◆ **WHAT YOU HAVE TO DO**:
Copy out each line containing "resolution" from the entries below.

◆ **RECORDS PROVIDED**:

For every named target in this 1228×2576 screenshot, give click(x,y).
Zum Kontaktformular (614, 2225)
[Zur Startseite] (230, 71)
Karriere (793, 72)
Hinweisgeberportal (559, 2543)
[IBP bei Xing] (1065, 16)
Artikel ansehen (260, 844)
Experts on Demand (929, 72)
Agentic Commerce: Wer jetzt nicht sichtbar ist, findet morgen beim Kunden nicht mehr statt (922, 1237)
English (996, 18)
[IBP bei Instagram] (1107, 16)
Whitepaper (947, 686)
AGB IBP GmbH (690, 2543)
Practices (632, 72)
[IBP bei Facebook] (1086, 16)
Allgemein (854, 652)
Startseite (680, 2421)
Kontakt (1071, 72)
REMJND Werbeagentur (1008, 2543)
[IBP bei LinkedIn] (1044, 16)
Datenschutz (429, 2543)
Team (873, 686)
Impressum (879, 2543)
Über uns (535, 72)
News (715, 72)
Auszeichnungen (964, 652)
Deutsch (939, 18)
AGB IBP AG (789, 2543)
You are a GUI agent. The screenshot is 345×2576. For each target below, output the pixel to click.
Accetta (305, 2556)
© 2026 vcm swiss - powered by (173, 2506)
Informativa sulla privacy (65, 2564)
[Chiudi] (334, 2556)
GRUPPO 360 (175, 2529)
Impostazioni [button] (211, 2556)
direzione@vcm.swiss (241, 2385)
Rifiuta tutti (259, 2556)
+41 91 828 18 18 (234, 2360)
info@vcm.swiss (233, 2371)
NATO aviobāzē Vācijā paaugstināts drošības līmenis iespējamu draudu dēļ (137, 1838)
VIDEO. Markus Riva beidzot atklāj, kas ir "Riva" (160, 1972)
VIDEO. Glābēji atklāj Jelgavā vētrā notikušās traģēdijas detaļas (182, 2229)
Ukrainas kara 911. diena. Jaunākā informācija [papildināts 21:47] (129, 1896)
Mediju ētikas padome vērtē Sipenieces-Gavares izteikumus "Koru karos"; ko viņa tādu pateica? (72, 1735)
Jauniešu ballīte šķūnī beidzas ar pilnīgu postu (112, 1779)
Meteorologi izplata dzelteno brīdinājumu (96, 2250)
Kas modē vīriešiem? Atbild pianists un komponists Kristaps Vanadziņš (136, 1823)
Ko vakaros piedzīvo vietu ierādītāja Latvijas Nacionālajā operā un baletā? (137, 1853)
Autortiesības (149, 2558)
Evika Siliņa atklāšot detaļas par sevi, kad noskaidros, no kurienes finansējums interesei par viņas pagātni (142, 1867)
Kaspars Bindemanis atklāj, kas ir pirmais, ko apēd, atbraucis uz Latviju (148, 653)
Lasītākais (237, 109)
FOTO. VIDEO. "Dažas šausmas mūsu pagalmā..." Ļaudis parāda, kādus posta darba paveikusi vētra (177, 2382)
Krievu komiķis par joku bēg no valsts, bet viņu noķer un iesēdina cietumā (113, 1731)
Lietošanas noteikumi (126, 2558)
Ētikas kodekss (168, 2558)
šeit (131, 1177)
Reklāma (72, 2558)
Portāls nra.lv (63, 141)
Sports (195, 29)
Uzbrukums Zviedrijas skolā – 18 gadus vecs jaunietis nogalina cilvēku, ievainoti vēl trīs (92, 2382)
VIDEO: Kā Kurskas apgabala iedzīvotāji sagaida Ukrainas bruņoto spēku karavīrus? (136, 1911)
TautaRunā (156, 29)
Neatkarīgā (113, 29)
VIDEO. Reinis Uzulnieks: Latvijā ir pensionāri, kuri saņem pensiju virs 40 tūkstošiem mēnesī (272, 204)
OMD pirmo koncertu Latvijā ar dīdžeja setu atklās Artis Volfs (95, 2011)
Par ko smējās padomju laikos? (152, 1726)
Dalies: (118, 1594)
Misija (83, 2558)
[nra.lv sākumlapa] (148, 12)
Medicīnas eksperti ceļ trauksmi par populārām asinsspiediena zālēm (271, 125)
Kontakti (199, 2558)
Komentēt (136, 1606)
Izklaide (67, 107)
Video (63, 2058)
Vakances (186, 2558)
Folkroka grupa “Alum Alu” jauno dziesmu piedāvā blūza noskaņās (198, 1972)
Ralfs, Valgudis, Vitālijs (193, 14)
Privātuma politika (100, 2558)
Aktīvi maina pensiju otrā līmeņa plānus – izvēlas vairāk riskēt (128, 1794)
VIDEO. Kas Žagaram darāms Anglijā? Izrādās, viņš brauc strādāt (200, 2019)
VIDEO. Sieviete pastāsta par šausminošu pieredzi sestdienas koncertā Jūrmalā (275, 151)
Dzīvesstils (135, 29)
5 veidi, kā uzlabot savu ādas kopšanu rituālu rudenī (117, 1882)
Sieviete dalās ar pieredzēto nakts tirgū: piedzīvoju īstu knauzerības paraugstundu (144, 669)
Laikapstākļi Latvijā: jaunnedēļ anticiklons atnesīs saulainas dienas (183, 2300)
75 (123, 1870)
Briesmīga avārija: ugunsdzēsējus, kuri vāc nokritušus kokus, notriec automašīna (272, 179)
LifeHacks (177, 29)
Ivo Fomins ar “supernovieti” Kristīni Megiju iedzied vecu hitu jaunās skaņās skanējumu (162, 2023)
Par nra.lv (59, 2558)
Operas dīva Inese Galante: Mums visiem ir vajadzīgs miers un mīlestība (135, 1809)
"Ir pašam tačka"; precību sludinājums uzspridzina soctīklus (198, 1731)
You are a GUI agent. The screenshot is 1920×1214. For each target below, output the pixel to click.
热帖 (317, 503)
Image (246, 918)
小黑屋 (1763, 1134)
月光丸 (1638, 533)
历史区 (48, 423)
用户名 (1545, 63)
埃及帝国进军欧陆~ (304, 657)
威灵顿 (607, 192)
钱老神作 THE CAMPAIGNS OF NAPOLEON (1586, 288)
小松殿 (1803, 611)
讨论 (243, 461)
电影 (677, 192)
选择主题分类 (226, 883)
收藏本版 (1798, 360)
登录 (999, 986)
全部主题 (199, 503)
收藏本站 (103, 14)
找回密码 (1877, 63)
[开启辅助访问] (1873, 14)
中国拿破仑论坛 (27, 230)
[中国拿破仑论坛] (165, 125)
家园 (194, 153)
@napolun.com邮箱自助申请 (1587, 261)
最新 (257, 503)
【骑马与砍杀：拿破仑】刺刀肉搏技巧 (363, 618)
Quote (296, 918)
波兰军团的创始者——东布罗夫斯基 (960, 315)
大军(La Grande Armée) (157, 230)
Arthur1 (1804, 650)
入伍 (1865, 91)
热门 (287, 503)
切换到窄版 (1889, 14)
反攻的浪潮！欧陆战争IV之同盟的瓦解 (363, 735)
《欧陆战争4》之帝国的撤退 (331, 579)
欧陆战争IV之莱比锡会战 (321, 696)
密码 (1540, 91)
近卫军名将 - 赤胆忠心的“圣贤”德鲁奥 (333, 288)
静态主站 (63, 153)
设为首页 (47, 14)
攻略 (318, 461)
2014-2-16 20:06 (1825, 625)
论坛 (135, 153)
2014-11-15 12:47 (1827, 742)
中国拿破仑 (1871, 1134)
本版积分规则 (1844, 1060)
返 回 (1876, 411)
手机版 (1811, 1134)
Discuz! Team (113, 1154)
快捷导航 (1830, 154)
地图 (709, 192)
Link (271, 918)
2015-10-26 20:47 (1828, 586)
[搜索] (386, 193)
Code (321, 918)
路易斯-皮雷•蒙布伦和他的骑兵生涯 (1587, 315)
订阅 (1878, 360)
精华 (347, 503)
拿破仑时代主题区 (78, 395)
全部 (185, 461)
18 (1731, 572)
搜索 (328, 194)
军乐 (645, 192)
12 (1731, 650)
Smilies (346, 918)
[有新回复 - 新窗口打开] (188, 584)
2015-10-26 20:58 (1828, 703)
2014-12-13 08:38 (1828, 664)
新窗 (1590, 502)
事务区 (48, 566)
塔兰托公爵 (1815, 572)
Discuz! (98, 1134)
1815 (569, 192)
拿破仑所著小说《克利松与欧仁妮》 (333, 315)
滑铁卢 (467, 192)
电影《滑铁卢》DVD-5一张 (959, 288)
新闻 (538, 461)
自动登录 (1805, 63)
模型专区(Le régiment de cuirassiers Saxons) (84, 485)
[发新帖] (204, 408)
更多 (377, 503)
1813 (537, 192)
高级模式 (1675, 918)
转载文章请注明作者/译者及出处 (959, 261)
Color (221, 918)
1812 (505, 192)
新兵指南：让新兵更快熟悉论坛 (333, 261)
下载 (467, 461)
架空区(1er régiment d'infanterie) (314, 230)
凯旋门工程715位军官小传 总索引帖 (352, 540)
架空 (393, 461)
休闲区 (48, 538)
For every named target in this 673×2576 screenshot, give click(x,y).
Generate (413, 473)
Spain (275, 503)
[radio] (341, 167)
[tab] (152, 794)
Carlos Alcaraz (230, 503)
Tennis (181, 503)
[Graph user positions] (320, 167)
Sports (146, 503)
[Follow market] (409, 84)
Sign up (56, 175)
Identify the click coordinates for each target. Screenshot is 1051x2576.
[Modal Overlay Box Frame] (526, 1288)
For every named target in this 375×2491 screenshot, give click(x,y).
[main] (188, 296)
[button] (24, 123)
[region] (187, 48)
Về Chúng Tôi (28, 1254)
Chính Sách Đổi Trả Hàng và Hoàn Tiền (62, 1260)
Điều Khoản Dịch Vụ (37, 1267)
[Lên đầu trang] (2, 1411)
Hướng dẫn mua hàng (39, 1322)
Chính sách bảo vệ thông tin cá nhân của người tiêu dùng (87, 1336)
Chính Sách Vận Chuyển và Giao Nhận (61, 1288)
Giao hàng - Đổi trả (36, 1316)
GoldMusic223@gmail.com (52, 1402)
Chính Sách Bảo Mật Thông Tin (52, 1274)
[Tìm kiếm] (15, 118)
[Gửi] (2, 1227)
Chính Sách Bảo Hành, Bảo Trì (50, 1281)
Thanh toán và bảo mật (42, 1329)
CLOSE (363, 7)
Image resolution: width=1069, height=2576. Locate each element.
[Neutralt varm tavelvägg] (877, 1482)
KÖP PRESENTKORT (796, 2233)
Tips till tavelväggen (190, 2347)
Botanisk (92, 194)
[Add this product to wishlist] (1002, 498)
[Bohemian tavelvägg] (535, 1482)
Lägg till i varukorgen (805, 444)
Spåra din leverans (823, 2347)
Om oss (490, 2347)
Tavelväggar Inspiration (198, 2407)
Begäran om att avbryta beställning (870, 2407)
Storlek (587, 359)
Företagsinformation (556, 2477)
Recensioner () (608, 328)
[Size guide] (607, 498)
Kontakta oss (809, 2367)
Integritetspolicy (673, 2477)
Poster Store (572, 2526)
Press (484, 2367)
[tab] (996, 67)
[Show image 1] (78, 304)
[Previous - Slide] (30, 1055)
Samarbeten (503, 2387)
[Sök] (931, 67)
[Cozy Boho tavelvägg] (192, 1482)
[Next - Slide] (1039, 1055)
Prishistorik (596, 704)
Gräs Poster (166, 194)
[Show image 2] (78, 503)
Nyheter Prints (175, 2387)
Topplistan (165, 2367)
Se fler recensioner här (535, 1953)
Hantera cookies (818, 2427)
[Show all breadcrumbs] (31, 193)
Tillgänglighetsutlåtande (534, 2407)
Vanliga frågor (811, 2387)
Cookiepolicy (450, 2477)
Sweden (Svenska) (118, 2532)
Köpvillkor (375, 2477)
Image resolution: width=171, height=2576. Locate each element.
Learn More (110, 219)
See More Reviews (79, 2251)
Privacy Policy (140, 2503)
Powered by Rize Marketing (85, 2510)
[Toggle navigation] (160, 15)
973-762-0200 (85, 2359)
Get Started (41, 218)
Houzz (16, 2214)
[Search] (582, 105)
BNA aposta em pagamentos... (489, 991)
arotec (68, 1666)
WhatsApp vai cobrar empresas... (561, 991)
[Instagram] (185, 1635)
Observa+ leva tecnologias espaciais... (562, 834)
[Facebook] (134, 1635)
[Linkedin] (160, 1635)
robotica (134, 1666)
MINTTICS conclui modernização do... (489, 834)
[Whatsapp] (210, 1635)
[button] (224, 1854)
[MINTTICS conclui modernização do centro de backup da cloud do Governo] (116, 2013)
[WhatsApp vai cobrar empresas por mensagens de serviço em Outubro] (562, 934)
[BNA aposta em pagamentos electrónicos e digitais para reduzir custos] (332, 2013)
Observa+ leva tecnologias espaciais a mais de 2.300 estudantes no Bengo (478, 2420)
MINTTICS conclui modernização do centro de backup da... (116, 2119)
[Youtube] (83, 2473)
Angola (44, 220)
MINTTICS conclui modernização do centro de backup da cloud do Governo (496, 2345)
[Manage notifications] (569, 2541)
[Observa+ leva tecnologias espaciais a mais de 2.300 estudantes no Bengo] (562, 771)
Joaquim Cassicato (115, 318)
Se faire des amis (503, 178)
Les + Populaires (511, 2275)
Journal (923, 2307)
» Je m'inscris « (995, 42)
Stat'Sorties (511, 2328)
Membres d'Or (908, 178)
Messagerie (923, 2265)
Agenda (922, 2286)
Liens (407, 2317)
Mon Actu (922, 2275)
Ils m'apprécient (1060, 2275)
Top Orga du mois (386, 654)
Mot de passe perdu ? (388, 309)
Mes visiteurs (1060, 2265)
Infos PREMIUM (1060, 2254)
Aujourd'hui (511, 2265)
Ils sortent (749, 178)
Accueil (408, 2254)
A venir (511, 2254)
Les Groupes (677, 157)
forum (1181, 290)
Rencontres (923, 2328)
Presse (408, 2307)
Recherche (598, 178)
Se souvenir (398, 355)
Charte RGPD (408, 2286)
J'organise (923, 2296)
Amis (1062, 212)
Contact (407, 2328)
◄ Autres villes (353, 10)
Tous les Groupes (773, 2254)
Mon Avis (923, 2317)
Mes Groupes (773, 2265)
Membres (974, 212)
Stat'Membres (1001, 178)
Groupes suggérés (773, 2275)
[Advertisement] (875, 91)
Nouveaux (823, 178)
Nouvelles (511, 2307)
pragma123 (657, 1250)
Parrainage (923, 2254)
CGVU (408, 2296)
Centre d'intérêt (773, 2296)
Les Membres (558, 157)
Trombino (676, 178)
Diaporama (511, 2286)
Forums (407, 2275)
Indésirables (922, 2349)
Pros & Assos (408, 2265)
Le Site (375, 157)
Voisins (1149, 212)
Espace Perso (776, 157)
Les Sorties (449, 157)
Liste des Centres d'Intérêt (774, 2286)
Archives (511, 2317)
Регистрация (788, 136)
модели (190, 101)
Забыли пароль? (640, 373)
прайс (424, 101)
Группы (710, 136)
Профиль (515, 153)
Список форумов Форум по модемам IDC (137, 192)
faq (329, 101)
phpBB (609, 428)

◆ **WRITTEN RESPONSE**:
Image resolution: width=1069, height=2576. Locate each element.
Image resolution: width=171, height=2576. Locate each element.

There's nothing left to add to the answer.